そこにはマルクス高校のPTA会長にしてなるみ先輩のお母さんである平塚瞳さんがいて、彼女は例によって表現を規制しに来たらしかった。
「バリケードマリはまだ許せますけど、この幼女はスカートから白いパンツが丸見えになっているではありませんか! これは紛れもない児童ポルノざます!! こんなデザインを通そうとした教頭先生は小児性愛者に他ならないざます!!」
「平塚さん、落ち着いてください。この程度のデザインは毎週日曜日に放送されている国民的アニメにも出てきますし、いきなり私を小児性愛者などと言うのはあんまりじゃありませんか。
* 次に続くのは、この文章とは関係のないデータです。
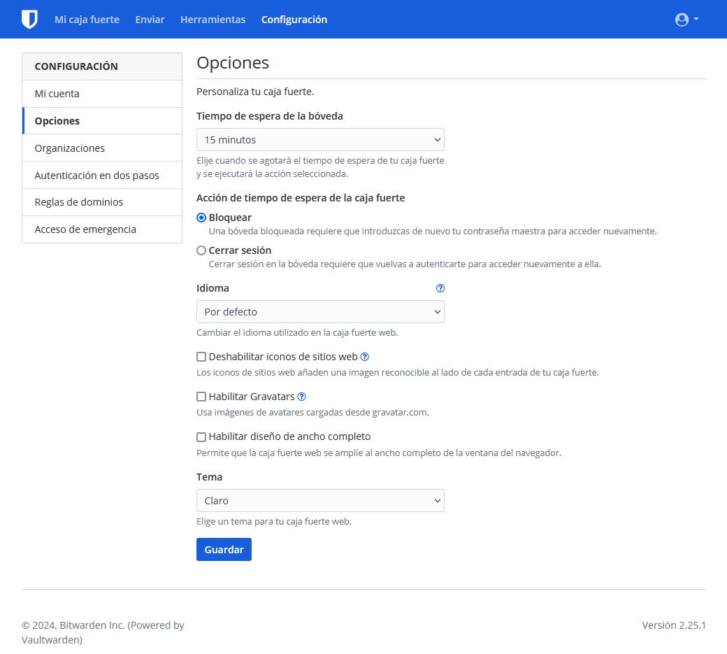Check Deshabilitar iconos de sitios web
どうか気分を鎮めて、冷静に話しませんか」
「そのように相手の言っている内容ではなく口調や語気を批判するのはトーンポリシングざます! そちらこそ真っ当な議論をするべきざます!!」
瞳さんは幼女のパンツが見えているキャラクターデザインに怒りが収まらないらしく、私は金原先輩に耳打ちをしてファイアポットユナのデザイン原画を部屋の隅に避難させた。
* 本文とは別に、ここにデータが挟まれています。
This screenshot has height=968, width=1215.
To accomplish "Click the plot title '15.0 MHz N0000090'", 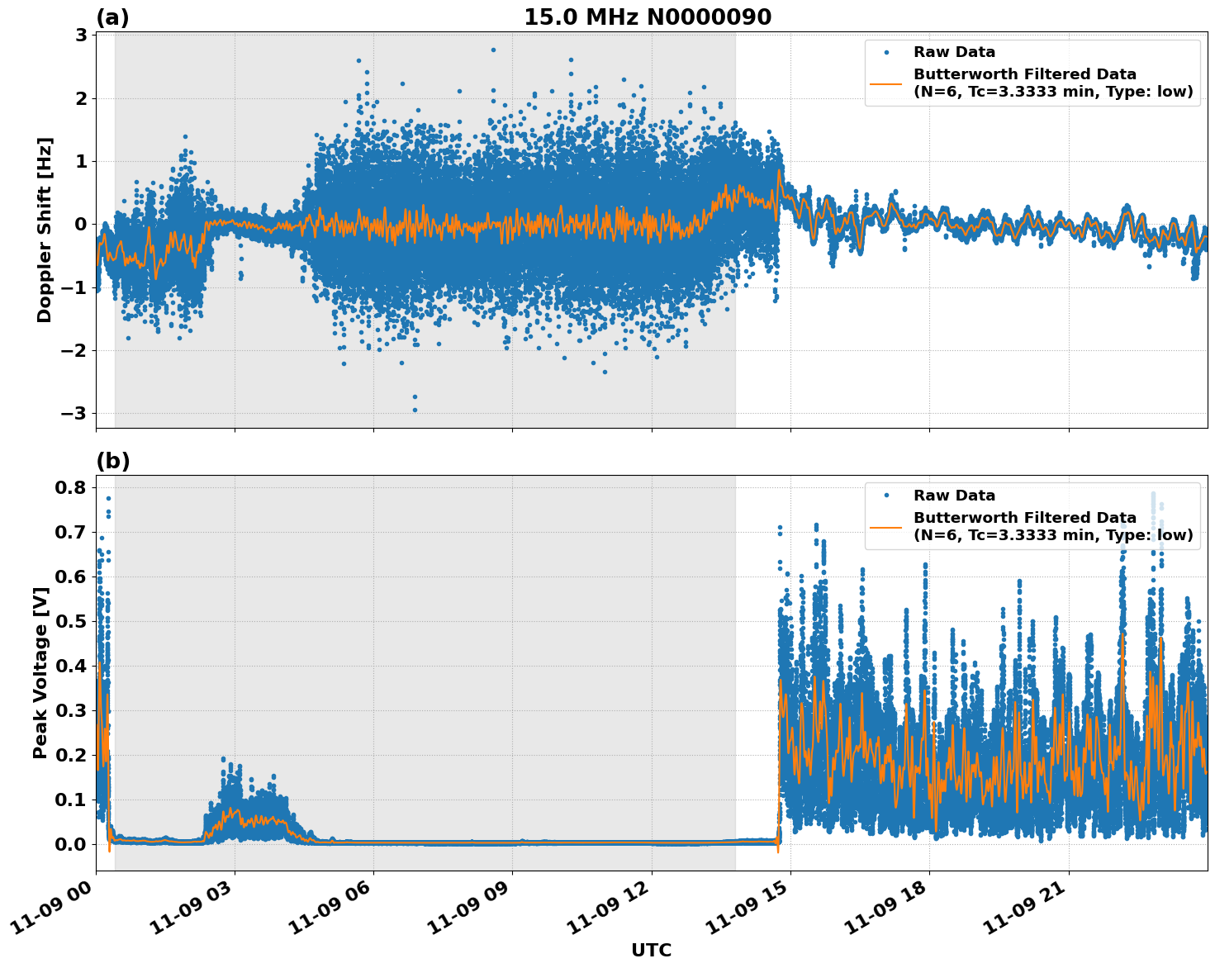I will (x=648, y=15).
「そう言われましても、このデザインはあくまで現役小学生である女子受験生を対象にしておりまして、いやらしい意図などどこにもないのです。PTAの皆様方にはどうか理解して頂きたく……」
「当事者の意図など関係ありません! セクシャルハラスメントかどうかは見た側が決めることざます!!」
「ああうるさい、フェミニストの苦情対応はいいから、そろそろ俺にデザイン料を払って貰えませんかね」
「あっ、セイルカー先生!!」
大騒ぎしている瞳さんを批判しつつ新たに入室してきたのはバリケードマリとファイアポットユナのデザイナーらしい漫画家のセイルカー先生で、彼は金原先輩が避難させたのと同じデザイン原画を丸めて持ってきていた。
「そこのフェミニストさん、俺の描いた幼女のデザインに文句があるんですよね? 見せパンが悪いって言うんですね?」
「その通りざます。どのような経緯があれ、あのようなデザインが許されるのは昭和までざます」
「分かりましたよ、じゃあこのスクリーントーンで俺のポリシーをお示ししようじゃありませんか」
セイルカー先生はそう言うと持参したデザイン原画にどこからか取り出したスクリーントーンを貼り、両手で広げたデザイン原画ではファイアポットユナの見せパンに縞模様が入っていた。
「これはどういうことざます? パンツに模様が入っただけじゃないですか」
「何を言うんです、しまパンは普通のパンツとは一線を画した芸術性を持つもので、しまパンこそが少女の清純性の象徴なのです! あなたはこの俺のトーンポリシングに文句を付けられるんですか!?」
「言葉の意味はよく分かりませんが、とにかくすごい自信ざます。ここは負けを認めるざます……」
堂々とポリシーを表明したセイルカー先生の前に瞳さんは床にくずおれ、教頭先生は笑顔を浮かべてセイルカー先生にお礼を述べていた。
「あれ、余計にいやらしくなってない?」
「そこはまあ勢いで押し切りましょう……」
珍しく正論を述べた金原先輩に、私は苦笑いしながら答えるしかなかった。